Non è stato così. Ci ritroviamo oggi con un’ansia esasperata di lavoro, di spostamenti, di viaggi: la frenesia del divertimento, del guadagno e la competizione sono diventate ancora più forti.
Insomma, il Covid non ci ha resi migliori. Sembrano, questi atteggiamenti, voler cancellare o comunque ridimensionare quella terribile esperienza, come chi soffre un grande dolore e per dimenticarlo si frastorna.
L’anno di Bergamo Capitale della Cultura non ci ha aiutati nella riflessione, ma è stato pure un momento di euforia, una sorta di sbornia. Le chiese vuote sono ancora più vuote, l’attenzione agli altri che avevamo sperimentato è in buona parte scomparsa. E non viviamo meglio di prima, siamo tutti più affannati, arrabbiati.
L’impressione è che questa rimozione abbia riguardato di più la città che i paesi. Lo dimostra il fatto che, anche quest’anno, Bergamo celebra il 18 marzo, giorno della memoria delle vittime del Covid, con una cerimonia istituzionale esclusivamente su invito. La commemorazione (...)
Non ci dimentichiamo! Ci vorrebbe una nuova Norimberga per medici politici e giornalisti! Non vi preoccupate che non dimentichiamo.
La chiave di lettura sta tutta nelle prima frase: Il Covid è stato l’11 settembre di Bergamo e della Bergamasca. Buona riflessione a tutti...

§ §

*Esercizi proposti*:
A. Nel brano su Bergamo e il Covid, quale giorno celebra Bergamo come giorno della memoria delle vittime del Covid?
B. Ricopia dal brano su Bergamo e il Covid il passo che va da "L’anno di Bergamo" fino a "più affannati, arrabbiati." compreso.

§ §

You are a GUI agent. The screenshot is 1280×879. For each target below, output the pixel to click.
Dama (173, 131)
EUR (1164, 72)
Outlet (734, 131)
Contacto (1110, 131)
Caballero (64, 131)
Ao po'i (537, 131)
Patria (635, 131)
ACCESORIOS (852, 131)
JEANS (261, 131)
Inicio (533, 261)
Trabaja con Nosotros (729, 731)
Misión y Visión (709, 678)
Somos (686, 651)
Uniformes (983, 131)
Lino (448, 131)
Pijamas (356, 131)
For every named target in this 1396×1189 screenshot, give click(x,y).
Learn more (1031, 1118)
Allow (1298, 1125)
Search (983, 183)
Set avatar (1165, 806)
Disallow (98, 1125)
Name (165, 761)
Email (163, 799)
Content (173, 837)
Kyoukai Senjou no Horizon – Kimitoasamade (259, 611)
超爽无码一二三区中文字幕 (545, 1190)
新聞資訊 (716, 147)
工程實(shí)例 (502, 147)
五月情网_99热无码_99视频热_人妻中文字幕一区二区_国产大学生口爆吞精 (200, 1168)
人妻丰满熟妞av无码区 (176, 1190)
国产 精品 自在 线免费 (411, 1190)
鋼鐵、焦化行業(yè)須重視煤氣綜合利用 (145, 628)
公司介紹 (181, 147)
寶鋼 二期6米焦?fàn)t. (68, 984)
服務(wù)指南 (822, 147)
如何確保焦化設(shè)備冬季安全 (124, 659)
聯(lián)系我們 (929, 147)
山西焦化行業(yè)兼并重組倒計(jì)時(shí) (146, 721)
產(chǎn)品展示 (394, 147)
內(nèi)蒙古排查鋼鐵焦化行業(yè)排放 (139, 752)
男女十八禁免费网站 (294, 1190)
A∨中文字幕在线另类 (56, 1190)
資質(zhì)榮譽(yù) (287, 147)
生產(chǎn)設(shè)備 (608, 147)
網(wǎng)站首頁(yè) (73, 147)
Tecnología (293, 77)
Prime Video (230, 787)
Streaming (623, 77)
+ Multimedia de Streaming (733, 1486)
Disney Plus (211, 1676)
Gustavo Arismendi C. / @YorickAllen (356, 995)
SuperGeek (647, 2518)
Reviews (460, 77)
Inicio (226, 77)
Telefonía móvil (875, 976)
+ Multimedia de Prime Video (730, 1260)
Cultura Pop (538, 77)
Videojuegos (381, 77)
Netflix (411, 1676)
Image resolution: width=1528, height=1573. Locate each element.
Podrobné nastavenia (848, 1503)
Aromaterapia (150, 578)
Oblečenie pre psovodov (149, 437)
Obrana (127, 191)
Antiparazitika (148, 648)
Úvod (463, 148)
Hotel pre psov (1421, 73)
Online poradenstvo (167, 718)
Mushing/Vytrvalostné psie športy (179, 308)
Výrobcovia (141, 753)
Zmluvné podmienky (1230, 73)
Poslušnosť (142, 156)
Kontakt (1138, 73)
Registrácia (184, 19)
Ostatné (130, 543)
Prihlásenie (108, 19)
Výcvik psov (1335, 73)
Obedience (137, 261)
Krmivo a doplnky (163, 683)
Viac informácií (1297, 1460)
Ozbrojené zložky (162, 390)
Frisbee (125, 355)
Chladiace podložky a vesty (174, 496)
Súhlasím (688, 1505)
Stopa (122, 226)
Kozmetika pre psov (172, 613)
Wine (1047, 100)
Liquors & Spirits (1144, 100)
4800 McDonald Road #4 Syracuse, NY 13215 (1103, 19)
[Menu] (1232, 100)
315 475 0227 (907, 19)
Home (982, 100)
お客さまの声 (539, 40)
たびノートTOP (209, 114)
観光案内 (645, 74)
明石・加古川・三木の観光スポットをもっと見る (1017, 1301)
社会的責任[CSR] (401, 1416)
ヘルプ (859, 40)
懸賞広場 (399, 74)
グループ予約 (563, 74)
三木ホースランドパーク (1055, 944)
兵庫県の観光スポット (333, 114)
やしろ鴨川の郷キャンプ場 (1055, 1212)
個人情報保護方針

§ §

*Risultati attesi*:
A. Il 18 marzo.

B.
L’anno di Bergamo Capitale della Cultura non ci ha aiutati nella riflessione, ma è stato pure un momento di euforia, una sorta di sbornia. Le chiese vuote sono ancora più vuote, l’attenzione agli altri che avevamo sperimentato è in buona parte scomparsa. E non viviamo meglio di prima, siamo tutti più affannati, arrabbiati.